Leave the images aside and output every entry exactly.
[[ Task input open ]]
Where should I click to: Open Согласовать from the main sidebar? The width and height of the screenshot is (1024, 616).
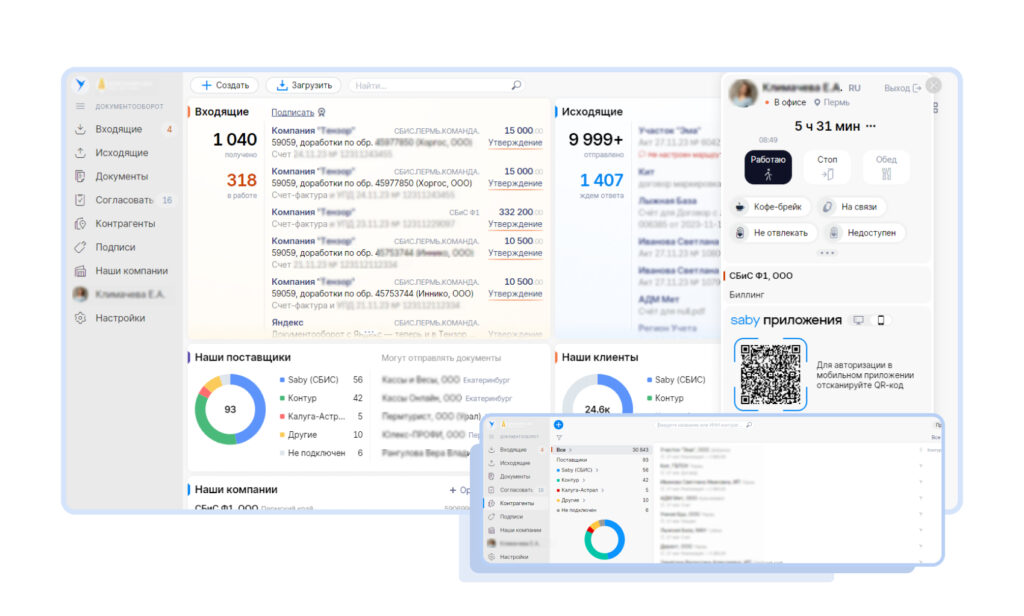click(x=124, y=200)
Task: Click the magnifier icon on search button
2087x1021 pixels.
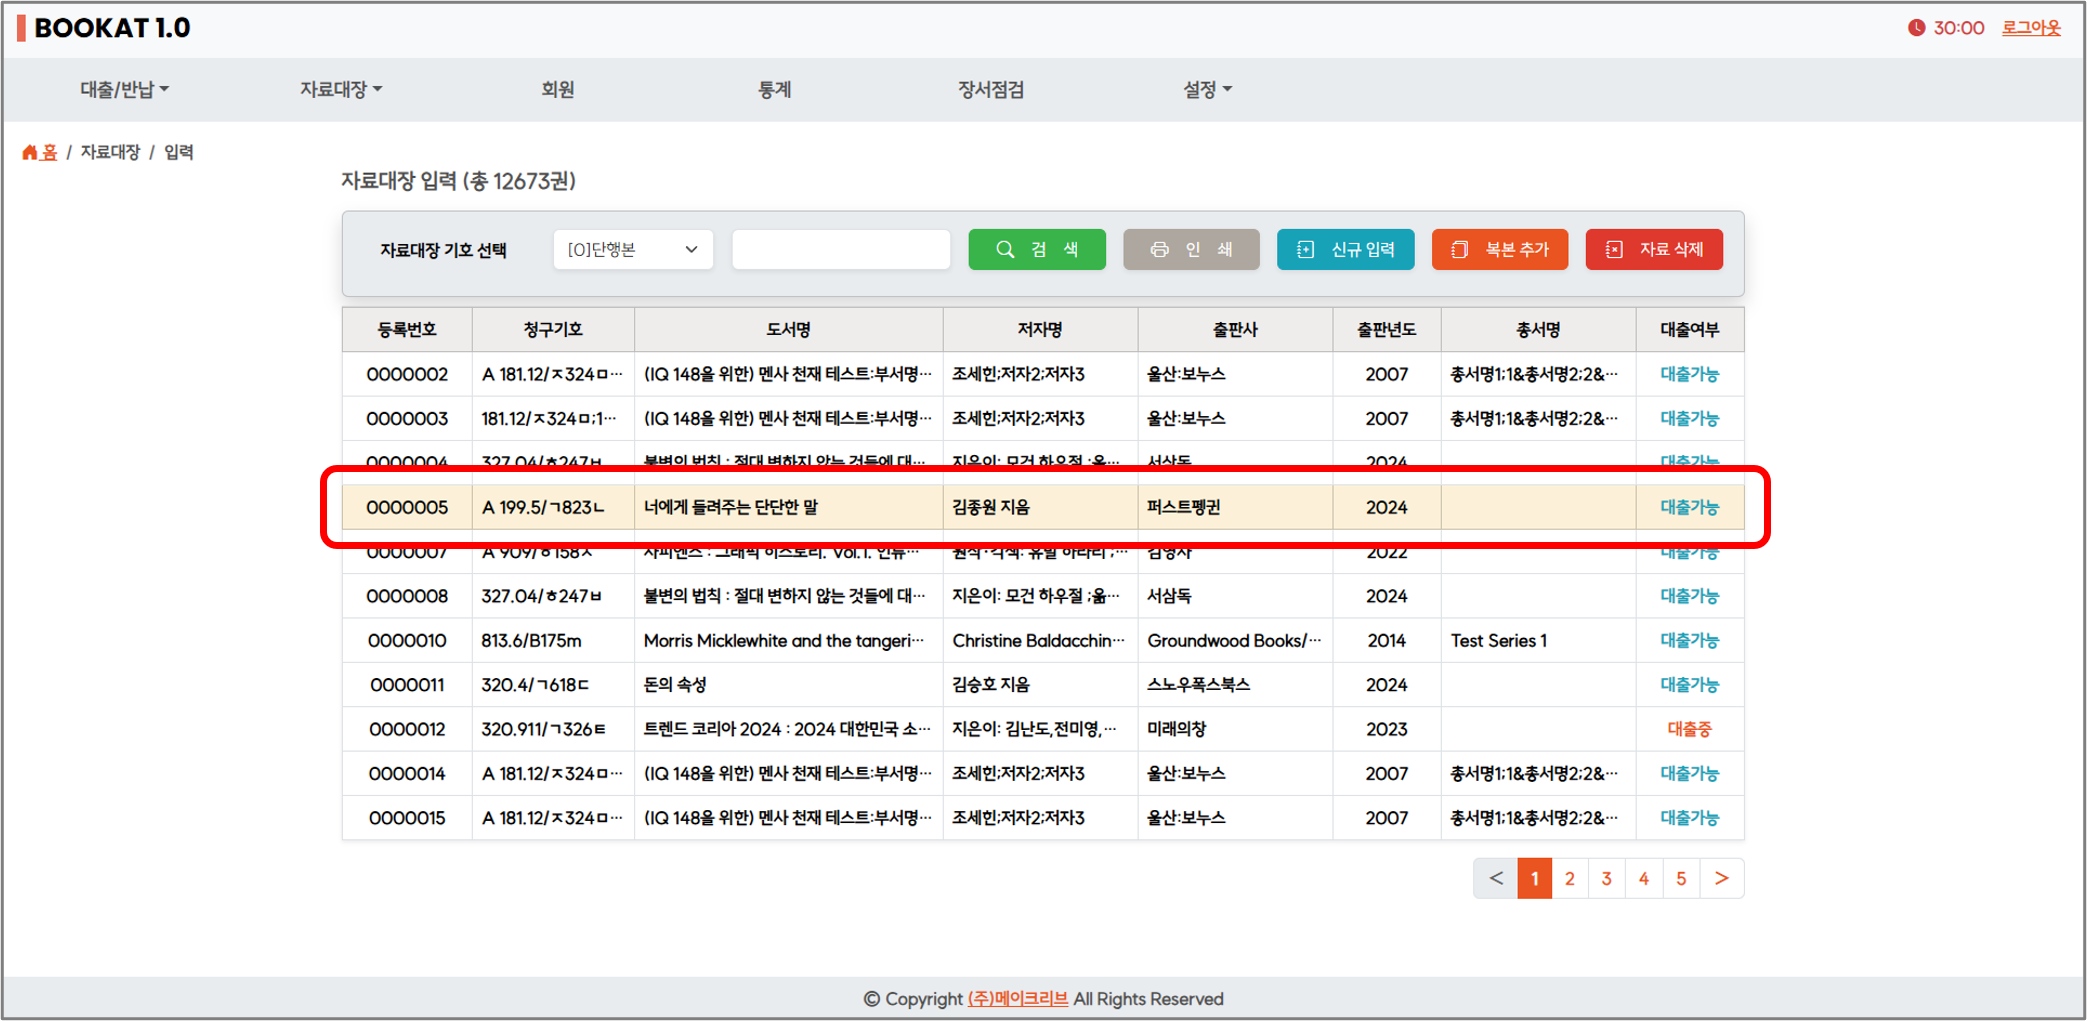Action: point(1005,250)
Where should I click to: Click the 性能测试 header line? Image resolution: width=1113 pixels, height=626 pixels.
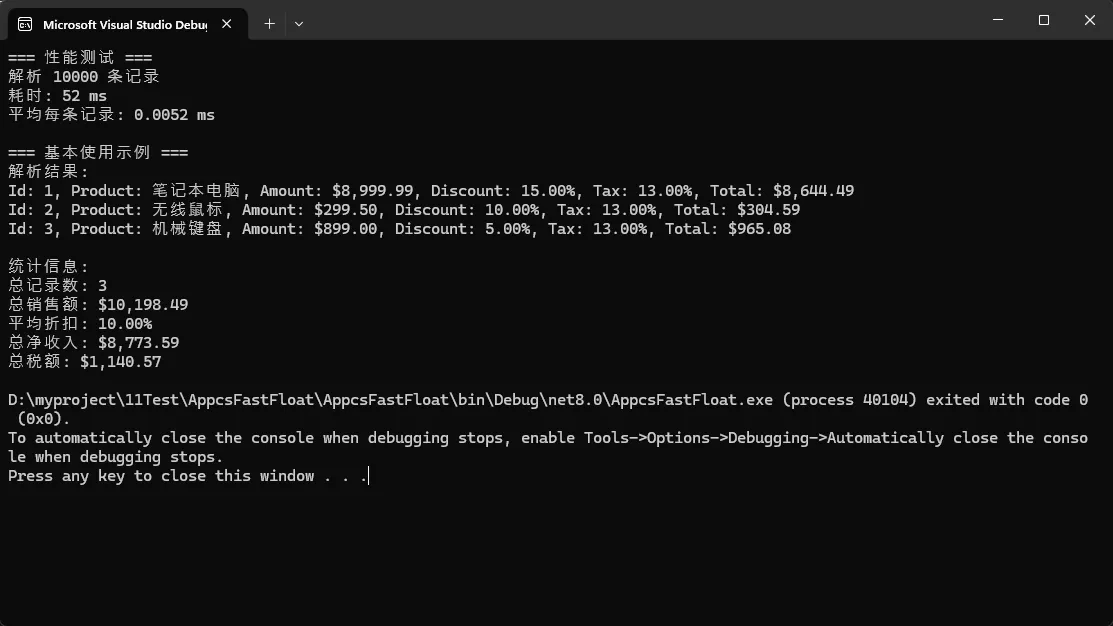pyautogui.click(x=80, y=57)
[[ Task input closed ]]
### Task solution
Where should I click to: Open Согласовать from the main sidebar? The width and height of the screenshot is (1024, 616).
click(x=124, y=200)
Task: Click the magnifier icon on search button
2087x1021 pixels.
Action: point(1005,250)
Where should I click to: Click the 性能测试 header line? Image resolution: width=1113 pixels, height=626 pixels.
pyautogui.click(x=80, y=57)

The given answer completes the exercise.